This way of thinking of Christ is analogous to thinking about the Bible. In the same way that Jesus is—must be—both God and human, the Bible is also a divine and human book. Although Jesus was “God with us,” he still completely assumed the cultural trappings of the world in which he lived. In fact, this is what is implied in “God with us.” Perhaps this is part of what the author of Hebrews had in mind when he said that Christ was “made like them, fully human in every way” (Heb. 2:17). Jesus was a first-century Jew. The languages of the time (Hebrew, Greek, Aramaic) were his languages. Their customs were his customs. He fit, he belonged, he was one of them.
So too the Bible. It belonged in the ancient worlds that produced it. It was not an abstract, otherworldly book dropped out of heaven. It was connected to and therefore spoke to those ancient cultures. The encultured qualities of the Bible, therefore, are not extra elements that we can discard to get to the real point, the timeless truths. Rather, precisely because Christianity is a historical religion, God’s word reflects the various historical moments in which Scripture was written. God acted and spoke in history. As we learn more and more about that history, we must gladly address the implications of that history for how we view the Bible, that is, what we should expect from it.
★ ★ ★ ★ ★ ★ ★
▶ What to work on:
1) In the passage comparing Christ and the Bible, which three languages are named as the languages of Jesus's time?
2) Pick up the passage comparing Christ and the Bible after its final sentence and carry it forward.
★ ★ ★ ★ ★ ★ ★
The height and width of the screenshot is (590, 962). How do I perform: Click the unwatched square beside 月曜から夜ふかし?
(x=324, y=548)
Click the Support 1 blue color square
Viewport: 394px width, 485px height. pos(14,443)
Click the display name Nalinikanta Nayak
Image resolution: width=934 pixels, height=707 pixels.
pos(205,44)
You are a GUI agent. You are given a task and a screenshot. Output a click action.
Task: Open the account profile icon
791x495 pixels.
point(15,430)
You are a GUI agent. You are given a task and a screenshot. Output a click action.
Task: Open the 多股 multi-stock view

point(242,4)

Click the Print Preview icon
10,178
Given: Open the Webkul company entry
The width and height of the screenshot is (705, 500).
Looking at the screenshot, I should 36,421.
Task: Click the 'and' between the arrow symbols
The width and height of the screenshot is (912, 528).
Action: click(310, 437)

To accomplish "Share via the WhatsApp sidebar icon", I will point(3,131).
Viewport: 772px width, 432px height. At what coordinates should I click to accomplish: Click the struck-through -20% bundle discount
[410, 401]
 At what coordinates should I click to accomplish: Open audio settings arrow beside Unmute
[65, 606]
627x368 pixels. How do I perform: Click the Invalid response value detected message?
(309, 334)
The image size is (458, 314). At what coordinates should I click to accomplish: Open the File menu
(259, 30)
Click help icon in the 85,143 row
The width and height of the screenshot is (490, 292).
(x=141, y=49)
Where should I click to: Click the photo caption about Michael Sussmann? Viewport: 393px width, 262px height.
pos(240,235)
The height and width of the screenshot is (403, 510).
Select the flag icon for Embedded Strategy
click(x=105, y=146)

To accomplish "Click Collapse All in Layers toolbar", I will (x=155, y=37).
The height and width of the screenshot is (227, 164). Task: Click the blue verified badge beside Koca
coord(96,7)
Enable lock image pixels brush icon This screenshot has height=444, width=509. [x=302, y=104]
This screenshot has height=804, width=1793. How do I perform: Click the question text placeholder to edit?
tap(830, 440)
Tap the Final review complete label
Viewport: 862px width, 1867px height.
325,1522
★ ★ ★ ★ ★ ★ ★
▶ Answers in order:
1) Hebrew, Greek, and Aramaic.

2)
This way of thinking about the Bible is referred to differently by different theologians. The term I prefer is incarnational analogy: Christ’s incarnation is analogous to Scripture’s “incarnation.” As with any analogy, one could highlight places where the analogy does not quite fit. Moreover, we must reckon with the incarnation of Christ itself being mysterious; one could rightly question the merit of using an ultimately unexplainable entity to explain something else! That being said, my starting point is the orthodox Christian confession, however mysterious it is, that Jesus of Nazareth is the God-man. The long-standing identification be...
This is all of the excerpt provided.